(HOW TO COMPLETE THIS TASK) Among the records below, one line contains "Click the OK button"; copy that line and all that follow it, exactly as written.
--- START ---
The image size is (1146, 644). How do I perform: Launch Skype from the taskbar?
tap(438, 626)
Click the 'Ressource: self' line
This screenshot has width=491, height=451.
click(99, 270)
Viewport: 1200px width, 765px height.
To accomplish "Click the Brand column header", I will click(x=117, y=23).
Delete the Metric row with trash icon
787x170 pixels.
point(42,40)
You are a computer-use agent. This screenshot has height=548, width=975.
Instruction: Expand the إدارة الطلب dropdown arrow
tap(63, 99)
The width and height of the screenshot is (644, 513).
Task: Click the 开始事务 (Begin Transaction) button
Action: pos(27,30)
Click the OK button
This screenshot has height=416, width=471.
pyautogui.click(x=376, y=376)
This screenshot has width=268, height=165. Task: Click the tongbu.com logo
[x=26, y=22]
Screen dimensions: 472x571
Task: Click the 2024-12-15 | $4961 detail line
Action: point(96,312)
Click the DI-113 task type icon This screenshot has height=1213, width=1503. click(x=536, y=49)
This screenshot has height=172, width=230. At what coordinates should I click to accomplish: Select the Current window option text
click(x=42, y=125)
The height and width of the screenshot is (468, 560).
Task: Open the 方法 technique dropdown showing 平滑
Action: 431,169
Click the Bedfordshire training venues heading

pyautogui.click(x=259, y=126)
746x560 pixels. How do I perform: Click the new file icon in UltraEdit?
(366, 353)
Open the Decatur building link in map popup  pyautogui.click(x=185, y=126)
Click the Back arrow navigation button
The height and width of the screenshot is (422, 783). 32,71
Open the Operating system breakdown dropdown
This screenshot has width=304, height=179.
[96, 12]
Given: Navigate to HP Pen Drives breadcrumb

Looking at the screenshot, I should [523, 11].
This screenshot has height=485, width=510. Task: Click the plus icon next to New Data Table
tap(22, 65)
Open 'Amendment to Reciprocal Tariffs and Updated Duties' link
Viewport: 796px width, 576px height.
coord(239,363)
--- END ---
(RESULT BELOW)
Click the OK button
This screenshot has height=416, width=471.
pyautogui.click(x=376, y=376)
This screenshot has width=268, height=165. Task: Click the tongbu.com logo
[x=26, y=22]
Screen dimensions: 472x571
Task: Click the 2024-12-15 | $4961 detail line
Action: point(96,312)
Click the DI-113 task type icon This screenshot has height=1213, width=1503. click(x=536, y=49)
This screenshot has height=172, width=230. At what coordinates should I click to accomplish: Select the Current window option text
click(x=42, y=125)
The height and width of the screenshot is (468, 560).
Task: Open the 方法 technique dropdown showing 平滑
Action: 431,169
Click the Bedfordshire training venues heading

pyautogui.click(x=259, y=126)
746x560 pixels. How do I perform: Click the new file icon in UltraEdit?
(366, 353)
Open the Decatur building link in map popup  pyautogui.click(x=185, y=126)
Click the Back arrow navigation button
The height and width of the screenshot is (422, 783). 32,71
Open the Operating system breakdown dropdown
This screenshot has width=304, height=179.
[96, 12]
Given: Navigate to HP Pen Drives breadcrumb

Looking at the screenshot, I should [523, 11].
This screenshot has height=485, width=510. Task: Click the plus icon next to New Data Table
tap(22, 65)
Open 'Amendment to Reciprocal Tariffs and Updated Duties' link
Viewport: 796px width, 576px height.
coord(239,363)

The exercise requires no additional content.